Notions abstraites ou pratiques d’équilibre

En Corse, « le lien direct d'homme à homme est privilégié, le rapport indirect, par des moyens abstraits et impersonnels, la loi, le règlement, l'argent, y est déprécié » (Max Caisson). À la différence du modèle français, la Révolution corse – comme plus tard l’américaine – recherchera des équilibres politiques entre les différences forces existantes, plutôt que de promouvoir des idées abstraites. On a pu à cet égard reprocher à Paoli d’avoir pris en compte les partis, au dépens d’une conception absolutiste de l’Etat, mais pouvait-il en être autrement compte tenu de l’organisation traditionnelle de la société insulaire ? Dans son Essai sur la Constitution de la Corse, Marie-Thérèse Avon- Soletti écrit : « Pascal Paoli devra toujours composer avec ces corps intermédiaires (notamment avec les clans).
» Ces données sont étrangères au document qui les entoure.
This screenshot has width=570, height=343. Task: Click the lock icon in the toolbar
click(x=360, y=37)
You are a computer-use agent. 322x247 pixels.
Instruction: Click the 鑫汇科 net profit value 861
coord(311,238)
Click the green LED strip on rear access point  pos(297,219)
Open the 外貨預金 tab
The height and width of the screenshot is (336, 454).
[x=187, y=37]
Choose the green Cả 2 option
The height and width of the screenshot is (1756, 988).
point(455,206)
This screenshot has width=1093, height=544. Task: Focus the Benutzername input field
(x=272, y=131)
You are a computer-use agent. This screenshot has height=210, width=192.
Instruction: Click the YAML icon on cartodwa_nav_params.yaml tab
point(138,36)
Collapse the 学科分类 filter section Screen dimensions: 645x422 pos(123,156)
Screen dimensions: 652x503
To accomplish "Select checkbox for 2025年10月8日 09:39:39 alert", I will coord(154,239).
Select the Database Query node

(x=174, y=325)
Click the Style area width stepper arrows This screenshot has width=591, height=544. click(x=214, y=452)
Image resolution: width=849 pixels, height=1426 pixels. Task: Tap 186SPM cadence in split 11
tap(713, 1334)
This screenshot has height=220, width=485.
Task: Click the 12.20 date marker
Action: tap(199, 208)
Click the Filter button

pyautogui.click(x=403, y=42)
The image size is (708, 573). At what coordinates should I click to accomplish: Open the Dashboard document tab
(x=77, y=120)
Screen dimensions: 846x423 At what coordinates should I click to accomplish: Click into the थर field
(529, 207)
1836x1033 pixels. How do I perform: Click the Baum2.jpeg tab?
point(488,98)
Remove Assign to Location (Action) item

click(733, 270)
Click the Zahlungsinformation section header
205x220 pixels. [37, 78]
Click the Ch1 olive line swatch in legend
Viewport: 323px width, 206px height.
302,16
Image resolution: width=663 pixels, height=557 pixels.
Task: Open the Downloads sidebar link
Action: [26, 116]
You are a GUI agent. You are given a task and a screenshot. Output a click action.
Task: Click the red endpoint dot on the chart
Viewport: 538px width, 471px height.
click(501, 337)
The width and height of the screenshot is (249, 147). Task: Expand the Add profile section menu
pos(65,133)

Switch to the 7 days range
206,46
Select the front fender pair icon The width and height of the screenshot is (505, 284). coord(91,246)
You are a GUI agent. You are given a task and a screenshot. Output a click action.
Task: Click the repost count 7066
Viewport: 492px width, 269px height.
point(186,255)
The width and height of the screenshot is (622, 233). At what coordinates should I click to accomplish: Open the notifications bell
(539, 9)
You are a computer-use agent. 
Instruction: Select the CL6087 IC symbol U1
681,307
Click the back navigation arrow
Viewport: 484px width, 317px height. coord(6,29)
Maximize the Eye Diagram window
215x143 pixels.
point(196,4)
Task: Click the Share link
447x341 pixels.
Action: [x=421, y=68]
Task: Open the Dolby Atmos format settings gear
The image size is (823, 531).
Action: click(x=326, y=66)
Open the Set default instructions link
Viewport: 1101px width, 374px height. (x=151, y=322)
Certains intellectuels contemporains, soutenant que leur disparition aurait permis au Général de réaliser son programme de gouvernement, critiquent sa politique d’unité. (…) dans la réalité, cette disparition aurait détruit les fondements mêmes de la société et sacrifié les Corses, sans construire rien qui atteigne un tant soit peu ce prix ». Dans la Constitution même de l’Etat corse, Paoli a recherché un certain équilibre des pouvoirs : comme le furent les pères fondateurs américains, Paoli et ses conseillers étaient des lecteurs de Montesquieu.

La place de la tradition

Ici encore, la Révolution corse préfigure davantage la Révolution américaine que la française : nulle rupture avec la tradition n’y est opérée. Nous venons de le voir s’agissant du rapport aux partis et à l’organisation traditionnelle de la société. Mais la question religieuse est encore plus significative à cet égard de l’esprit révolutionnaire insulaire. Si la modernité corse – particulièrement précoce – consacre la séparation entre politique et religion, cette dernière ne sera pas pour autant l’objet d’une politique d’exclusion de la société. À l’inverse, dans la Révolution française – comme dans la Révolution russe –, on refuse désormais toute référence à une autorité transcendante, à un système de valeurs admis jusqu’alors. Pour Hannah Arendt, la rupture avec la tradition ouvre la voie à un déracinement de l’homme et serait à l’origine des totalitarismes. La Révolution corse se garde – comme ultérieurement la Révolution américaine – de consommer cette rupture. Ce furent du reste des ecclésiastiques qui élaborèrent la doctrine révolutionnaire dès le début du soulèvement (Congrès des théologiens d’Orezza). Paoli instituera la tolérance religieuse – attitude audacieuse en ce mitan du XVIIIe siècle – sans pour autant tenter d’éjecter le fait religieux. La laïcité insulaire se tiendra éloignée des attitudes extrêmes. Plus tard, les Corses s’insurgeront contre les persécutions issues de la démarche révolutionnaire française. La révolte dite de A Crucetta en constituera une parfaite illustration.
Mais ce qu’il convient surtout de relever, c’est le caractère précurseur de la Révolution corse, tant au plan théorique qu’au plan pratique.